### What you have to do:
The lines below from the one with "This screenshot has width=726, height=531." up to and including the one with "789x579 pixels. How" are what you should set down, exactly and without pictures.

### Given data:
◇ ◇ ◇ ◇

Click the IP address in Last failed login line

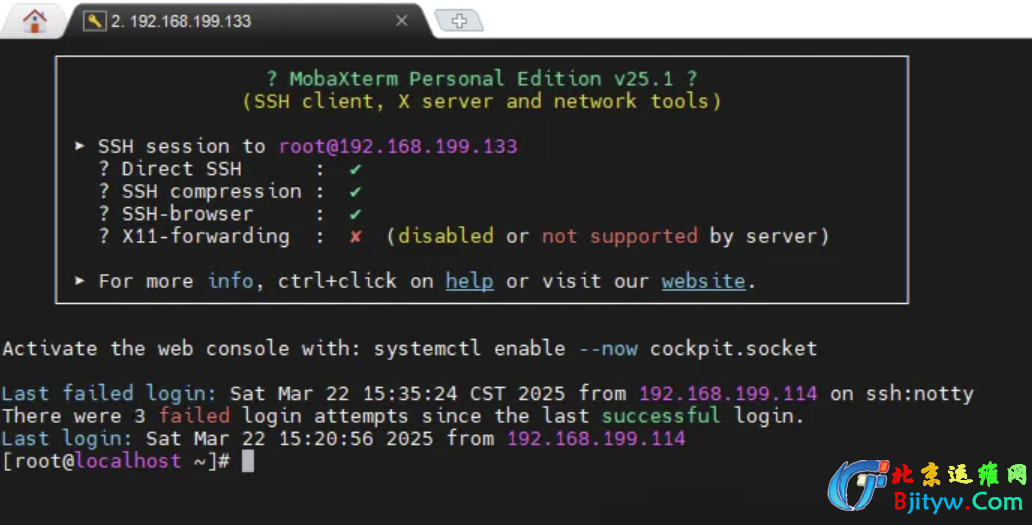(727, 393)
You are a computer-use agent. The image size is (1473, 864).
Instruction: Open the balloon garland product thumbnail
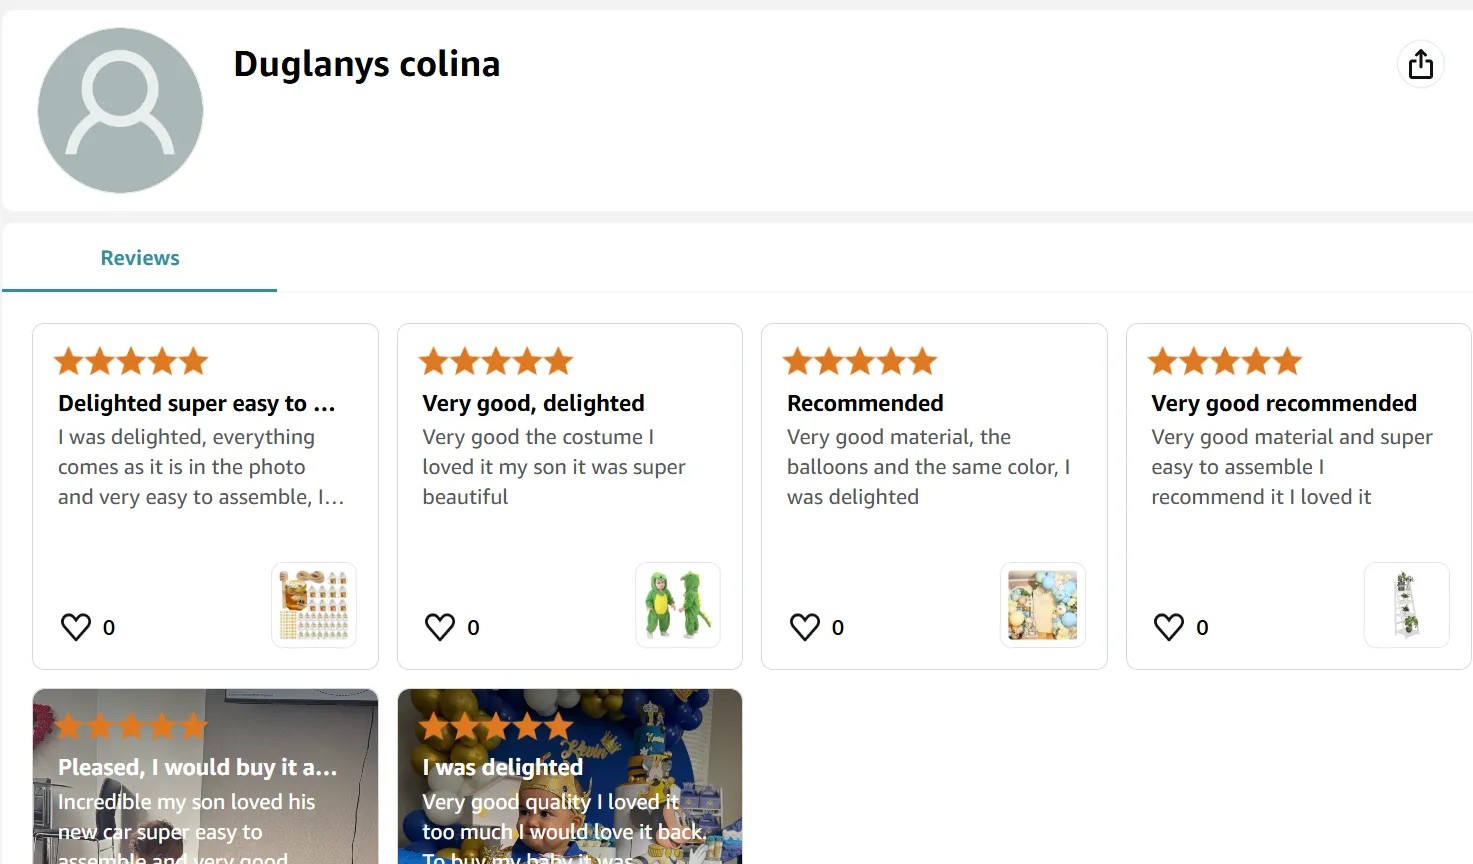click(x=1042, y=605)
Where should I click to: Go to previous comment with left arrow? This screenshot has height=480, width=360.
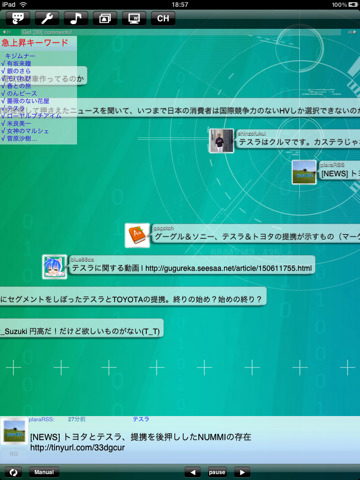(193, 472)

◇ ◇ ◇ ◇

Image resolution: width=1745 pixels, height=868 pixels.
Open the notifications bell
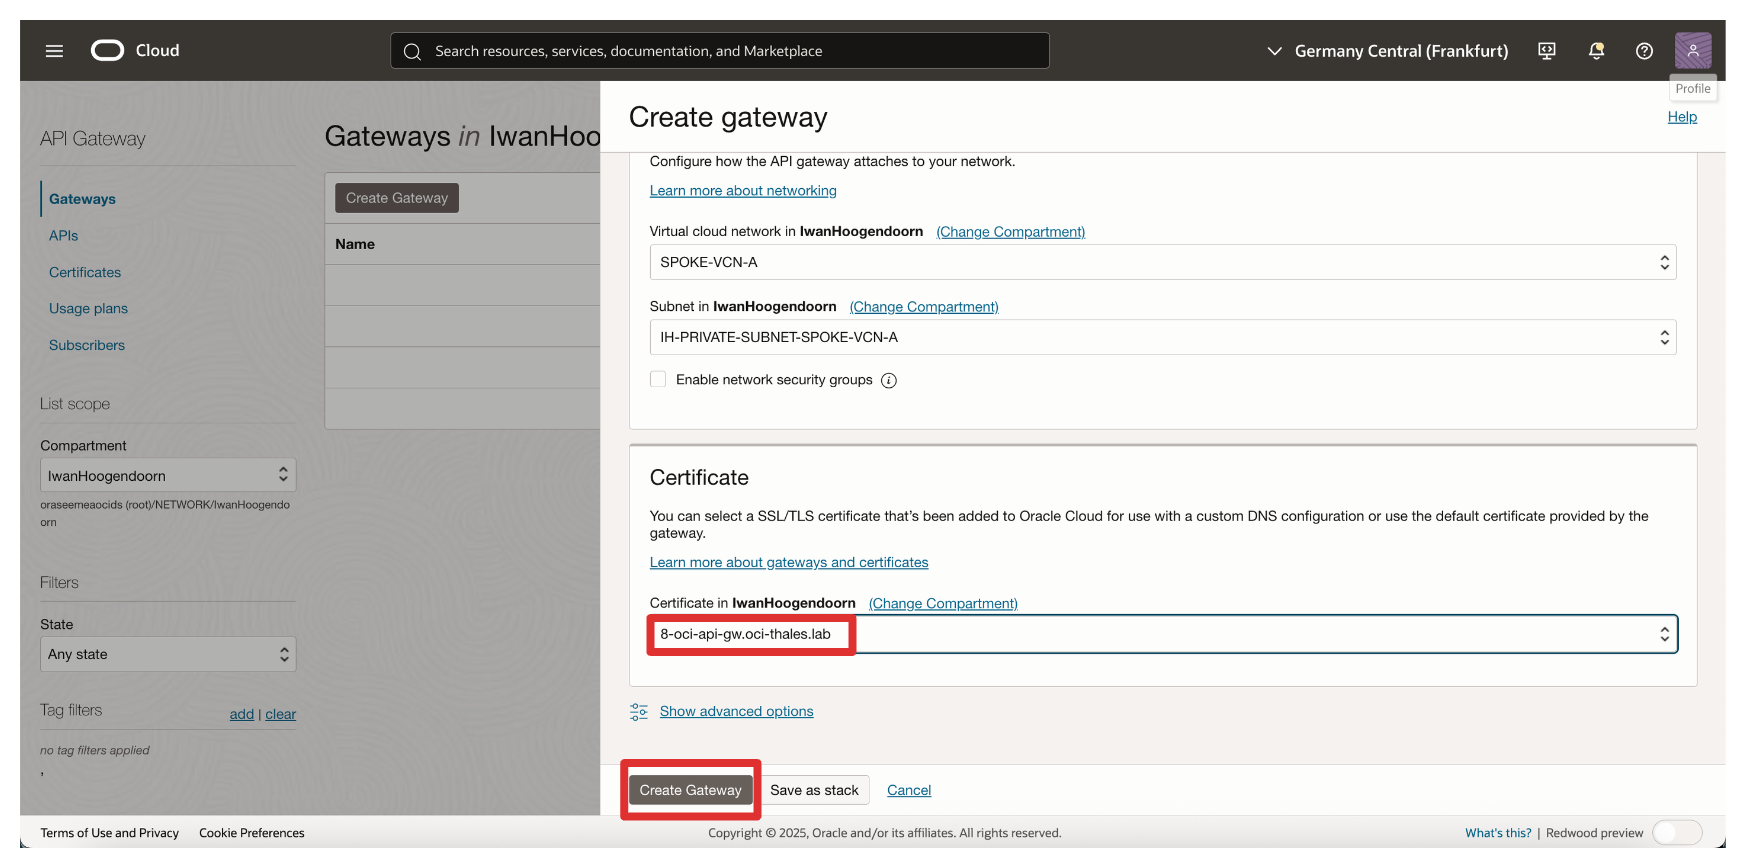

◇ ◇ ◇ ◇

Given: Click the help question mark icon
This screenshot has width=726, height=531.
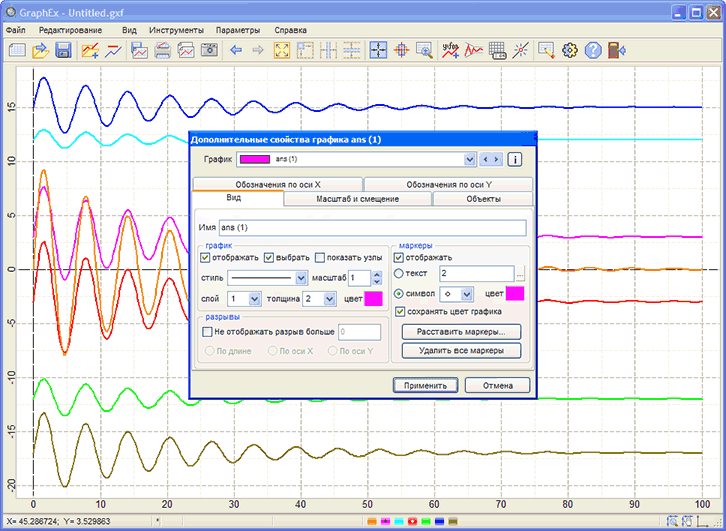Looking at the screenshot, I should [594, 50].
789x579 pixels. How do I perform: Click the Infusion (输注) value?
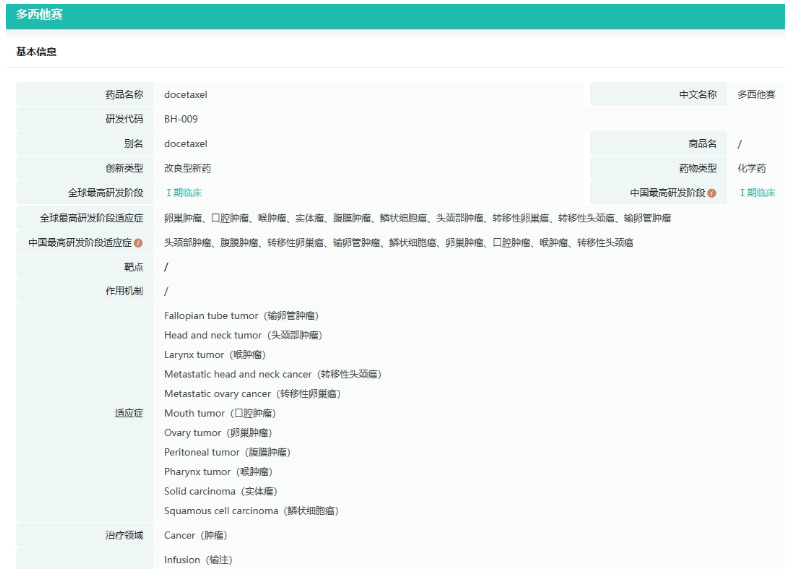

◇ ◇ ◇ ◇

### Exercise result:
This screenshot has width=726, height=531.
Looking at the screenshot, I should [594, 50].
789x579 pixels. How do I perform: Click the Infusion (输注) value?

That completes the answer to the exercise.